How network access works
Working in a technical field means you'll eventually encounter network issues that a simple restart can't fix. Understanding the fundamentals of network access is crucial for troubleshooting these problems. This guide breaks down the process of accessing a website, especially within a corporate environment with strict network policies. My main objective of this write up is to make it as simple as possible to follow and understand so it's accessible to someone who is new to these concepts or found it unclear.
Understanding the Basics of Network Access
When you type a domain name like google.com into your browser, the first step
is to translate that name into an Internet Protocol (IP) address. This is
handled by the Domain Name System (DNS). Your computer asks a configured
DNS server for the IP address corresponding to the domain. In a corporate
setting, this request is often blocked by the company's DNS server, preventing
direct access to certain websites.
Even if you manage to find the correct IP address, you still need a route
to reach it. A route is a path that directs network traffic from your system to
the destination. Without a valid route, your system can't send data to the IP
address you've found.

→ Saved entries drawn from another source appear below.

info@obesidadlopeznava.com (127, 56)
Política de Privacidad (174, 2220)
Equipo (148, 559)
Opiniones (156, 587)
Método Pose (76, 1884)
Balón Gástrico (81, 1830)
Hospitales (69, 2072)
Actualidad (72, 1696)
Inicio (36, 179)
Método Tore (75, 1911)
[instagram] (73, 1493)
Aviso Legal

You can check the routing table on your system using
commands like ip route or netstat -rn.
Example:
To see the specific route to a destination IP, you can use the command:
ip route get <ip>
route get <ip>
Get-NetRoute -DestinationPrefix "<ip>"
Accessing Websites Through a Proxy
Since direct internet access is often restricted in corporate networks, you'll likely need to use a proxy server. An HTTP proxy acts as an intermediary, forwarding your requests to the internet on your behalf. It's important to be mindful that HTTP proxies only handle traffic for the HTTP and HTTPS protocols.
To use a proxy, your applications, like a web browser, must be configured to send their requests through it.
Proxy Configuration
Modern web browsers like Firefox and Chrome can be configured to use a proxy through their settings or by using a Proxy Auto-Configuration (PAC) file. A PAC file contains logic that automatically selects the appropriate proxy server based on the destination URL.
For other applications, you can typically configure a proxy by setting
environment variables such as http_proxy and https_proxy.
Example:
To set an HTTP proxy using an environment variable, you would use:
export http_proxy=127.0.0.1:3128
When your client application is configured with a proxy, it sends its request
(e.g., for google.com) to the proxy server instead of directly to the
website. The proxy server then fetches the content and returns it to your
client, provided that the request complies with the network's security
policies, if any.
Bypassing the Proxy
Sometimes, you need to access resources on your internal network that do not
require a proxy. For these cases, you can use the no_proxy environment
variable. This setting tells your client applications to bypass the proxy for
specific hostnames or domains.
Example:
If you need to access a private server like private-daily-checkin.company.net
directly, you can set no_proxy to avoid sending that request to the proxy
server.
Keep in mind that some applications may only recognise the lowercase versions
of these variables (http_proxy, https_proxy, no_proxy), while others may
also support uppercase (HTTP_PROXY, HTTPS_PROXY, NO_PROXY). This
variability is common and is an important detail to remember when
troubleshooting.
What to Expect with Network Commands
Given a scenario where your company laptop can only access an external website
via the corporate HTTP proxy, let's analyze what happens with various network
commands. You want to troubleshoot connectivity to a server hosted by a sister
company, located at server.sistercompany.net.
Consider the following commands:
-
telnet server.sistercompany.net 22 -
telnet server.sistercompany.net 80 -
nc server.sistercompany.net 22 -
nc server.sistercompany.net 80 -
curl -v telnet://server.sistercompany.net -
curl -v telnet://server.sistercompany.net:22
The commands ssh, telnet, and nc (netcat) do not inherently support
HTTP proxies. They are designed for direct connections to a specific IP address
and port. Since your network requires an HTTP proxy for external access, these
commands will likely fail because they will NOT use the necessary proxy to
reach the destination.
The curl commands, however, are a bit different. By default, curl will try
to use the proxy settings if provided (ex: cli options, environment
variables). The telnet:// protocol specified in the curl command, to state
the obvious, is not standard HTTP, and curl will not HTTP proxy when handling
telnet requests. Therefore, these curl commands are also likely to fail. An
HTTP proxy is meant for HTTP/HTTPS traffic, not for generic TCP connections
like those initiated by ssh or telnet.
Once you have the basic idea, you can better appreciate the fact that the connectivity methods mentioned above are in fact distinct protocols. Do take a look at the specification documents, at least scan through. Do not be affraid :)
- HTTP protocol RFC: Hypertext Transfer Protocol -- HTTP/1.1
- SSH protocol RFC: The Secure Shell (SSH) Transport Layer Protocol
- TELNET protocol RFC: TELNET PROTOCOL SPECIFICATION